Trimming the index to only store two years back however, is easy. That's your
frozenTimePeriodInSecs. The default is around 2180 days. You can change it (per-index) to target that two-year retention.
This sounds promising. What's happened, has happened. I'm okay with that. Perhaps there is a way to determine which buckets are quarantined?

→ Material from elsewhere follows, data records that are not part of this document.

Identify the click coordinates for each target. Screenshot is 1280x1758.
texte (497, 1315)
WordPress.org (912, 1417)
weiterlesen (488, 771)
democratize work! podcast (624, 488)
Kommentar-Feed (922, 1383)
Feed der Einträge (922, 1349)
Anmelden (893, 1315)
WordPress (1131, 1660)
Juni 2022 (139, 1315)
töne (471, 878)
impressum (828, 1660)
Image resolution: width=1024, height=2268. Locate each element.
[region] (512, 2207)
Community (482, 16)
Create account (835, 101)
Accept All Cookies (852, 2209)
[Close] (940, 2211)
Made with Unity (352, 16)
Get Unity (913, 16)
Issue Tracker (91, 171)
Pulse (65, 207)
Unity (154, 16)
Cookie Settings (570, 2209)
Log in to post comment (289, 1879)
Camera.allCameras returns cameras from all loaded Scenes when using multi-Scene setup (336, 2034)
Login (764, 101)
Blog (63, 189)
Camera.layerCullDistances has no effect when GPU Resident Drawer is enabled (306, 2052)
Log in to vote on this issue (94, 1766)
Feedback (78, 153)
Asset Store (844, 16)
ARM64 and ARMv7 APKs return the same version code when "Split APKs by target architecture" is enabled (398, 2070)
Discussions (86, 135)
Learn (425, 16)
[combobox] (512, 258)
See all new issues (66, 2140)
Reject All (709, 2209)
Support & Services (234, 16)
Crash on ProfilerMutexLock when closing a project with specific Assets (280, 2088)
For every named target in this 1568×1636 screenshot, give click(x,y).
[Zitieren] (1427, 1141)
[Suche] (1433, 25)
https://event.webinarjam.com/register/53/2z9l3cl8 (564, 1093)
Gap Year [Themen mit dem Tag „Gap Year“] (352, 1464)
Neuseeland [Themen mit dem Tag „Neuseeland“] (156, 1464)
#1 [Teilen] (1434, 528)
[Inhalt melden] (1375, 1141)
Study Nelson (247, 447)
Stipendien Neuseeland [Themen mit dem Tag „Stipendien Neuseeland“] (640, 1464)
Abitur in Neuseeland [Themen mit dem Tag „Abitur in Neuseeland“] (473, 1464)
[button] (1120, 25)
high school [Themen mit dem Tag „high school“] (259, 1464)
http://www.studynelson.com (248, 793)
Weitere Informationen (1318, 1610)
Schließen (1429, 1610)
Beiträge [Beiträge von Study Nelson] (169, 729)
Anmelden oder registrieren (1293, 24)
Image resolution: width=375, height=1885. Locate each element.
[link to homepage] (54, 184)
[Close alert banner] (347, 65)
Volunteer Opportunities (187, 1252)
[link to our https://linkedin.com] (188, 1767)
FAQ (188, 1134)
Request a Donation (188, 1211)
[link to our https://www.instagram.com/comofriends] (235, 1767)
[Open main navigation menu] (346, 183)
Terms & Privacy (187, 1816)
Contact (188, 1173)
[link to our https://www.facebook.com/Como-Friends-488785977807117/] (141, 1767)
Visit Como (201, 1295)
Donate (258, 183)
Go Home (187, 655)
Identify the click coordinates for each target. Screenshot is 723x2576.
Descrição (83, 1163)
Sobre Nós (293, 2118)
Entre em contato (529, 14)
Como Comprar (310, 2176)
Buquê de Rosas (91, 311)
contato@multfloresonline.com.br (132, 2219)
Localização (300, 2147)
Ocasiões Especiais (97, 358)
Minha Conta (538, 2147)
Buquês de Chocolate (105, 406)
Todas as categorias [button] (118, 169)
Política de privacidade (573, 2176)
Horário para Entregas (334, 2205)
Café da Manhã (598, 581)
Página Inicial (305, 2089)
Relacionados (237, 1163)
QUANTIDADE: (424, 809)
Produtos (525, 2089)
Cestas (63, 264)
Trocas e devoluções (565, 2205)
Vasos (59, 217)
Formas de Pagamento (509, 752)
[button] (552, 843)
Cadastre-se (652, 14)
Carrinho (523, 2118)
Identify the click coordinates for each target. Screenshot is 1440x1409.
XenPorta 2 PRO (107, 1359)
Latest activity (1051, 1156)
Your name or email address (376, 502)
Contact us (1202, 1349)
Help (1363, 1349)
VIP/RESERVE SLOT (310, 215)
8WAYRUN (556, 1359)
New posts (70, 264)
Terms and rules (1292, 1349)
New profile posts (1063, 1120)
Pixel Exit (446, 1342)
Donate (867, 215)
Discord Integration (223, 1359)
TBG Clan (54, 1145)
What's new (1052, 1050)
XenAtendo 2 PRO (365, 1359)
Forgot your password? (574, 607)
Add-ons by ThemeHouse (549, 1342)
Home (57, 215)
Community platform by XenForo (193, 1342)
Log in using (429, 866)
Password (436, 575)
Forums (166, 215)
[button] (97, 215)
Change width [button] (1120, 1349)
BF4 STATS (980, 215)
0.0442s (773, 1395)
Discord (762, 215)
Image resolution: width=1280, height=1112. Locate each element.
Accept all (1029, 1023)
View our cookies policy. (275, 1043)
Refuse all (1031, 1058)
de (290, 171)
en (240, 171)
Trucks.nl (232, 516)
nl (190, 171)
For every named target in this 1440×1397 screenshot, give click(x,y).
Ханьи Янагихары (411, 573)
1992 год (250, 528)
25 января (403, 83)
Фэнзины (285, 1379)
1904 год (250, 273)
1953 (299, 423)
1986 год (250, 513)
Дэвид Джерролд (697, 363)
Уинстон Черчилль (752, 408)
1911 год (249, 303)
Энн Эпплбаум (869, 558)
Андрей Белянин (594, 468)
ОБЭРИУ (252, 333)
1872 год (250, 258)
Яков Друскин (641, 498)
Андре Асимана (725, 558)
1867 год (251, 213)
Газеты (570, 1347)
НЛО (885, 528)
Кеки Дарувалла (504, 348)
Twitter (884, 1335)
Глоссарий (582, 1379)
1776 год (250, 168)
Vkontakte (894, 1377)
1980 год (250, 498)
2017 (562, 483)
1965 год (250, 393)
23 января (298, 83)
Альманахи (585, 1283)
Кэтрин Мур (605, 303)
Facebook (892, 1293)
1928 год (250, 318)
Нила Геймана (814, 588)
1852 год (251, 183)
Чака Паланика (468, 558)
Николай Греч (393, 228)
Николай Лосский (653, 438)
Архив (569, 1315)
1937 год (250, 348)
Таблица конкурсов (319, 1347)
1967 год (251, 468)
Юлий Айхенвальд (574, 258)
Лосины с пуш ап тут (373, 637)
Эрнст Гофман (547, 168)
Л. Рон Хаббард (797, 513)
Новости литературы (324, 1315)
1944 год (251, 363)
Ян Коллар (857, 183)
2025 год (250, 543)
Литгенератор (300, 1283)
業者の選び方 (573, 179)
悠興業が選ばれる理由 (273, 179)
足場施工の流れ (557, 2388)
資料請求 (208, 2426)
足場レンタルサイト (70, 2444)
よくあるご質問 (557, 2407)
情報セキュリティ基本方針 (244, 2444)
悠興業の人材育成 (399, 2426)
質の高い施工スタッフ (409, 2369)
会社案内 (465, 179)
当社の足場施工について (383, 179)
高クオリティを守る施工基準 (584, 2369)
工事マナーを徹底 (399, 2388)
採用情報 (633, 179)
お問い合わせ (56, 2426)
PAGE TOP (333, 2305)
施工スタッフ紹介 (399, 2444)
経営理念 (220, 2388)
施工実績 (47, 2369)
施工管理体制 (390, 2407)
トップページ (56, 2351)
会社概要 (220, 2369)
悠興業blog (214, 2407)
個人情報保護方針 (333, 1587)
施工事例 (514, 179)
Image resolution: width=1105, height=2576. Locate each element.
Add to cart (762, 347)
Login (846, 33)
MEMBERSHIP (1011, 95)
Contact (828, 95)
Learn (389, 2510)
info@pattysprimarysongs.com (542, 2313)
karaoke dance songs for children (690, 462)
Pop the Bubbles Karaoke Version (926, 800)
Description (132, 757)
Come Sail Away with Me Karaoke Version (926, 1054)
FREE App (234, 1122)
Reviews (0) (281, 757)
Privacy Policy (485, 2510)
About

The name of each bucket is made up of the first and last event time and a unique ID. The times are epoch times, so you will need an epoch time converter to read them in standard date time format. Once you convert a few the buckets with events a couple years in advance should be easy to spot without the converter.
It's a bit of indirection, but you can look in the splunkd.log for events from "databasePartitionPolicy" with the string "quar" in them (sample search:
index=_internal source=*splunkd.log component=databasePartitionPolicy quar. This will give you the bucket index and ID# of a bucket originally created as quarantine. You can then look for that in the directory or the output from dbinspect....
The "Fire Brigade" application can help, too.